Tetapi relasi saya dengan kakak saya berlangsung dengan cara yang berbeda. Ia adalah orang pertama yang bertengkar dengan saya, dan orang pertama yang dengannya saya harus menyelesaikan pertengkaran. Relasi kami harus timbal balik. Pastinya, ketika saya masih sangat kecil, ibu saya mungkin memaksanya untuk bermain dengan saya, untuk membiarkan saya mengikutinya ke mana-mana, dan berlaku baik terhadap saya. Jika bukan karena paksaan itu, belum tentu ia akan menggembirakan saya atau menerima kekurangan-kekurangan saya sebagaimana halnya orangtua saya. Ia tidak harus begitu.
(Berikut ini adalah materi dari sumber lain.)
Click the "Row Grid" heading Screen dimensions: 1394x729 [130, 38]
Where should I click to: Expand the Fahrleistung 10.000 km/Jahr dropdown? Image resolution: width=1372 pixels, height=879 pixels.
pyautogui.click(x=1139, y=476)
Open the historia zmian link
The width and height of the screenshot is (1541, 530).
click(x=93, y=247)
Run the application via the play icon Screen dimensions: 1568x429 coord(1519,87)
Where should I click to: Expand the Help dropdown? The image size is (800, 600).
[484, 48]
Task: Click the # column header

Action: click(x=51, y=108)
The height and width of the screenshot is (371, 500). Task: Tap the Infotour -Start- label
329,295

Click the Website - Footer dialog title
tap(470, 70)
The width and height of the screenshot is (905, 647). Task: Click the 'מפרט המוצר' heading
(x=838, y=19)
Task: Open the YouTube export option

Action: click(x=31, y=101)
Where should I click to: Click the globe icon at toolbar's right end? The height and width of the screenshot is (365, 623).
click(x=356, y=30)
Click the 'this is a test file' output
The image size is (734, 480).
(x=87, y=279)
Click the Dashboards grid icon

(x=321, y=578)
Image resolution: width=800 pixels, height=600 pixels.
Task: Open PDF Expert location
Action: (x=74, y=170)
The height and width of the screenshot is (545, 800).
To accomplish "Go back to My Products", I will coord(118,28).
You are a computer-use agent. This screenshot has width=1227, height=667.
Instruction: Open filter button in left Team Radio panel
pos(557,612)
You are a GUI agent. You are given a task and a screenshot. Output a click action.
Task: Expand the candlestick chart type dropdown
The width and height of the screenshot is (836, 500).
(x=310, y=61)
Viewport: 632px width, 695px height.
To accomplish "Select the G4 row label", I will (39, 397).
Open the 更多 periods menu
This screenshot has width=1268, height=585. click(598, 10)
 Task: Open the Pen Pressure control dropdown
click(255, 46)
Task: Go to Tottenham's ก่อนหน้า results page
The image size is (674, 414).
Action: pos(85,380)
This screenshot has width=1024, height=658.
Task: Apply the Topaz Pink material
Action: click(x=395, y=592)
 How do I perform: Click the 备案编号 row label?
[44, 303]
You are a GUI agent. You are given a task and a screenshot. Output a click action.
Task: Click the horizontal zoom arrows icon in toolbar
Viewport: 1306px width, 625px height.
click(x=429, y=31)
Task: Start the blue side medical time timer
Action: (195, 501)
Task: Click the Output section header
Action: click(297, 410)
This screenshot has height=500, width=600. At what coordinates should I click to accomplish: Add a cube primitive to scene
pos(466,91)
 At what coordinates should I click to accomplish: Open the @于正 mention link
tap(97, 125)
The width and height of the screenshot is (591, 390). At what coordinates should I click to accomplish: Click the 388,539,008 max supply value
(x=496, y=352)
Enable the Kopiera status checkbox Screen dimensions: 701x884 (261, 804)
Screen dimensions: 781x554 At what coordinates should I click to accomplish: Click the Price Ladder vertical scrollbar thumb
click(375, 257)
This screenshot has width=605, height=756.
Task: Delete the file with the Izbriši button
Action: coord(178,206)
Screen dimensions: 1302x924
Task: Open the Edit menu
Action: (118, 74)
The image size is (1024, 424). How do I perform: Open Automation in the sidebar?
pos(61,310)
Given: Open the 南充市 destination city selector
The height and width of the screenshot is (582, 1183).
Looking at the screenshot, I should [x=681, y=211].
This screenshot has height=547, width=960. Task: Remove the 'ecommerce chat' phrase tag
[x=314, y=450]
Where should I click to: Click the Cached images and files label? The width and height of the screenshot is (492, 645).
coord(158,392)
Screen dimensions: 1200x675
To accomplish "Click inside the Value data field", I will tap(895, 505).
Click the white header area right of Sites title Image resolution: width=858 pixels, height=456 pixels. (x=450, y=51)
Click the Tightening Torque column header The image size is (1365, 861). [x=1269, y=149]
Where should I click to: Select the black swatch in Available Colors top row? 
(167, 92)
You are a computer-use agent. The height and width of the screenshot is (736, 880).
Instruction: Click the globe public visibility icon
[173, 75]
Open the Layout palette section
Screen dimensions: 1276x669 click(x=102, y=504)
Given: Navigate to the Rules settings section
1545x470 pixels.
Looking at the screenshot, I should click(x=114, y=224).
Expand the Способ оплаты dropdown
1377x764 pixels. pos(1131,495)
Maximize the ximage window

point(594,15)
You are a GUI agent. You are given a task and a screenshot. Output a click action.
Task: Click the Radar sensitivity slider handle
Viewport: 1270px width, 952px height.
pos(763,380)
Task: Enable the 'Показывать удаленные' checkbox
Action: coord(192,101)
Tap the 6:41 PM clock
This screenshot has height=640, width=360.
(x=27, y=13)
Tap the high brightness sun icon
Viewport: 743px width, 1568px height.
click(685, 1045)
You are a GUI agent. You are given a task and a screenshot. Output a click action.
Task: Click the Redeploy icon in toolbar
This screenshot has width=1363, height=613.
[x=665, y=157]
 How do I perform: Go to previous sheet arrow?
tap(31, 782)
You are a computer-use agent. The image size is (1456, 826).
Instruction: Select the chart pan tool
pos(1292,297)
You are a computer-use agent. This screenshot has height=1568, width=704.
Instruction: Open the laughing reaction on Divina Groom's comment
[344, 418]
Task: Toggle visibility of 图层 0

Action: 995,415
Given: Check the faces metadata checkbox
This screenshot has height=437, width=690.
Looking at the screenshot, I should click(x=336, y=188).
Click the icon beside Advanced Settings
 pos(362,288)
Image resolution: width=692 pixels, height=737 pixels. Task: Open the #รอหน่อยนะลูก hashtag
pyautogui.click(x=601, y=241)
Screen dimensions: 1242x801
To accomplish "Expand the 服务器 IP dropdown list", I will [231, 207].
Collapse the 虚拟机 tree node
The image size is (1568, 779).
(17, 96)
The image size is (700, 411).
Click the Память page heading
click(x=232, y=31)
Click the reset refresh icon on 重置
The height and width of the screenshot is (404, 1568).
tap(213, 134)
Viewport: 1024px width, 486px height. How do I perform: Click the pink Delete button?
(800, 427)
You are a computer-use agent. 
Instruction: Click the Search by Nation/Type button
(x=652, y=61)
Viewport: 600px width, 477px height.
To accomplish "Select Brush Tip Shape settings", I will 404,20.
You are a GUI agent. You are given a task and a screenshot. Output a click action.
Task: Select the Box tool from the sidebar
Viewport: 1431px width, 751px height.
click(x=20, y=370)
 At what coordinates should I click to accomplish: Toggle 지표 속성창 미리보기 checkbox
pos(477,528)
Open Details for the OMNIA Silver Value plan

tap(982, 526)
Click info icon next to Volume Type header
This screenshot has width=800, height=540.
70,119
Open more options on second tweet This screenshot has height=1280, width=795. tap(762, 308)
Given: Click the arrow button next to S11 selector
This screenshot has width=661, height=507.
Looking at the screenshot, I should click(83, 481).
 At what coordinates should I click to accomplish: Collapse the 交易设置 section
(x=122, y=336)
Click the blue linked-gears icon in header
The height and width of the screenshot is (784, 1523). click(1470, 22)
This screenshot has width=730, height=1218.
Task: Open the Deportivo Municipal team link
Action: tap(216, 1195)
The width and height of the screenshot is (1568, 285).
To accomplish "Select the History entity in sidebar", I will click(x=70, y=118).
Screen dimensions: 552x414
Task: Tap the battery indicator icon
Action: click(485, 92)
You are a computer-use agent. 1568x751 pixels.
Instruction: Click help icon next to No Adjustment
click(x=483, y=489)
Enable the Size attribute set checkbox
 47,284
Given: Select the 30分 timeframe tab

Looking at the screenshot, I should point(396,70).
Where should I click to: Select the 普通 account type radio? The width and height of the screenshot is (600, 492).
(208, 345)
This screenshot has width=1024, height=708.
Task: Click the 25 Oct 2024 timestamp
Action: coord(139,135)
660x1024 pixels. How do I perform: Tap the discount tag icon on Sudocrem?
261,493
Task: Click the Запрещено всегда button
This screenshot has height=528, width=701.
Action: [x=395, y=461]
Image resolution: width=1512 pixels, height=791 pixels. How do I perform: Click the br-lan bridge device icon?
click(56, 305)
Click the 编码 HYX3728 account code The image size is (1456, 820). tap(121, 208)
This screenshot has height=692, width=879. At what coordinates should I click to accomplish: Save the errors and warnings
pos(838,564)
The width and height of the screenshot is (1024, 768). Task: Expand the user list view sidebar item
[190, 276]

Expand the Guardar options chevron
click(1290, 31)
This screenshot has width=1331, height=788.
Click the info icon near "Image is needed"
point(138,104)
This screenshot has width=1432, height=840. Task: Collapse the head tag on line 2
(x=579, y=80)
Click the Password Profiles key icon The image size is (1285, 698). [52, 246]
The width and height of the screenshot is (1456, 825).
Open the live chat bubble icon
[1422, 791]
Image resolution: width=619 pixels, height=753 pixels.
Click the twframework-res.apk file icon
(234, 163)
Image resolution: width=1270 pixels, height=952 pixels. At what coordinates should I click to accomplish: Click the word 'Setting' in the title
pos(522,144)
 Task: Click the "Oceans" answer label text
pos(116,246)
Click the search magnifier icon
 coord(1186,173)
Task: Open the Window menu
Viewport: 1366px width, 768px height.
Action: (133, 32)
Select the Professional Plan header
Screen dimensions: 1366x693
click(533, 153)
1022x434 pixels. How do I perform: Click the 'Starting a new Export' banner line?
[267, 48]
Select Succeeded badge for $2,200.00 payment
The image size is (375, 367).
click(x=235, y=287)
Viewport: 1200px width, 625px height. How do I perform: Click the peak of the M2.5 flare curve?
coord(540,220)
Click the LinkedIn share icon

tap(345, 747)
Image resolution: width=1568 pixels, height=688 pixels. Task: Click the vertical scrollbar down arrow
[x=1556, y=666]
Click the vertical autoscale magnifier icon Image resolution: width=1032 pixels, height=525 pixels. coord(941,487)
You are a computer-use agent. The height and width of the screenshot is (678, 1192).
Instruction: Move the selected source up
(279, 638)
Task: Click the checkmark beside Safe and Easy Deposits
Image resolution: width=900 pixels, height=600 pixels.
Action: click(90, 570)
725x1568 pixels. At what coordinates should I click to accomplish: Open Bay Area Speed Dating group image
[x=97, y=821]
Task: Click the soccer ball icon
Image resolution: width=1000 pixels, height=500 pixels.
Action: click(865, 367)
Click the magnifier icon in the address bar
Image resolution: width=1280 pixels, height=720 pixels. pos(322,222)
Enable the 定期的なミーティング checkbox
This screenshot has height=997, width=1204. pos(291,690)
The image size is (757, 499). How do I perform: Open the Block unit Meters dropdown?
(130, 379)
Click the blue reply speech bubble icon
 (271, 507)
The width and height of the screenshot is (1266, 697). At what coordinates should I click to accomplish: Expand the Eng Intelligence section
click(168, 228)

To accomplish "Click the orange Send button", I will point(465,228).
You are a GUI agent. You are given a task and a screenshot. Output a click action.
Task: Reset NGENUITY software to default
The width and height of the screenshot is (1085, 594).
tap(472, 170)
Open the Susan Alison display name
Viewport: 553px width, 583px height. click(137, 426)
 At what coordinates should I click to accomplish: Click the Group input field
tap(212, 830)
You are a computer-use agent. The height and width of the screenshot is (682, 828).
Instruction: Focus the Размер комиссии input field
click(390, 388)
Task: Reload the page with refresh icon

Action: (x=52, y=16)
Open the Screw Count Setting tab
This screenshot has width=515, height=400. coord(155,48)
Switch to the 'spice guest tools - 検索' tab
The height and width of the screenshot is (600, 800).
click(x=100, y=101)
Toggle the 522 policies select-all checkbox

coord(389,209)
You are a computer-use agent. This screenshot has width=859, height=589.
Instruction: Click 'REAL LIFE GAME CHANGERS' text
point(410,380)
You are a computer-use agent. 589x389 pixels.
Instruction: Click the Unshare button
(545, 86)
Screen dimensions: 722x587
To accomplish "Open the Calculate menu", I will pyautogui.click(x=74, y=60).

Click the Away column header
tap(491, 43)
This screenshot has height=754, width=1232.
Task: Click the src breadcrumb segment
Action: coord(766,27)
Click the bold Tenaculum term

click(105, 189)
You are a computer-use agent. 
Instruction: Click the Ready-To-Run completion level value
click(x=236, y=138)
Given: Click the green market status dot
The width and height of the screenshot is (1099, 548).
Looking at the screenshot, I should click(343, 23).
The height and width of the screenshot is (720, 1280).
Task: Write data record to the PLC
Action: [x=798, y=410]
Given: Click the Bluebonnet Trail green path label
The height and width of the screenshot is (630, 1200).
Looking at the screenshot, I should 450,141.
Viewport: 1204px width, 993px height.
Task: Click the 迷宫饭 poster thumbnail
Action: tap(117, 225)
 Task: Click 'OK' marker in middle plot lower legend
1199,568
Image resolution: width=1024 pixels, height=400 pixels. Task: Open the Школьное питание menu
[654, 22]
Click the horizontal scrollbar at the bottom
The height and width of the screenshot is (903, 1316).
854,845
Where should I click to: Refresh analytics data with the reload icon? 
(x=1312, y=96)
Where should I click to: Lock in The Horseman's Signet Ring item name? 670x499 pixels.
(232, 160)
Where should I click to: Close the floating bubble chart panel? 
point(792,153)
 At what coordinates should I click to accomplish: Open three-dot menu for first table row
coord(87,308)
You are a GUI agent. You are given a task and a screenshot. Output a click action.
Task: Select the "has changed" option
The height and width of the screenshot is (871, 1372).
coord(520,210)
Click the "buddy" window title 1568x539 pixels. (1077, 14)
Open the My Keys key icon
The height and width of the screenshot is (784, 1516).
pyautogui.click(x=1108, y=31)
Di sisi lain, Yesus mengajarkan pada kita bagaimana berada dalam relasi yang timbal balik dengan Allah, untuk berinteraksi, mendekat dan mengasihi tanpa dipaksa. Sebagaimana dikatakan penulis surat Ibrani, Yesus bukanlah “imam besar yang tidak dapat turut merasakan kelemahan-kelemahan kita, sebaliknya sama dengan kita, Ia telah dicobai, hanya tidak berbuat dosa” (Ibrani 4:15). Yesus mengerti paksaan/tekanan daging, waktu dan bahkan dosa serta dampak-dampaknya pada dunia ini. Namun Dia mencontohkan cara berdoa, menyembah, melayani dan mengasihi Allah sebagai seorang saudara – sebagai sesama ahli waris. Dia bahkan menunjukkan pada kita bagaimana menderita bagi Kerajaan Allah, dan seperti ditulis oleh Paulus, untuk “mendapat bagian dalam kemuliaan-Nya juga” (Roma 8:17).

Dan memiliki Yesus sebagai Saudara tidak hanya mengajar kita cara berelasi dengan Allah dari posisi kita yang lemah (=di bawah otoritas-Nya). Kita juga diajar bagaimana mengasihi orang lain dalam relasi-relasi yang tidak hierarkis (=sejajar). Ketika Yesus berkata bahwa setiap kali kita melayani “orang-orang yang paling hina,” kita melayani Dia, itu adalah panggilan untuk lebih dari sekadar melayani (Matius 25:40). Di sini Yesus memanggil kita untuk berelasi dengan orang lain secara setara. Yesus, Saudara kita yang berinkarnasi, mengangkat harkat manusia dan meneguhkan bukti penerimaan-Nya atas setiap anak maupun orang berusia lanjut, setiap anak jalanan maupun anak kalangan hartawan, setiap gelandangan yang mengulurkan tangan maupun wanita berpakaian mewah dan bersepatu hak tinggi. Umat manusia itu sendiri adalah keluarga yang setara, dan denganberada di antara orang-orang yang paling hina, Yesus menegaskan bahwa itu adalah kebenaran.

Yesus sendiri memiliki beberapa saudara kandung di bumi ini. Dan saya membayangkan apa yang dipikirkan saudara-saudara Yesus itu ketika Dia berkata, “Siapa ibu-Ku dan siapa saudara-saudara-Ku?” ketika mereka mencari-Nya (Markus 3:33). Apakah perkataan itu terasa sangat menyakitkan? Apakah saat itu merupakan titik kritis dalam relasi mereka?

Atau, apakah Yesus sedang menyampaikan hal lain? Bahwa relasi yang penting di awal hidup kita adalah menyiapkan kita untuk menerima lebih banyak orang lain di sepanjang hidup kita. Dengan Yesus sebagai Saudara kita, kita semuanya benar-benar adalah sebuah keluarga.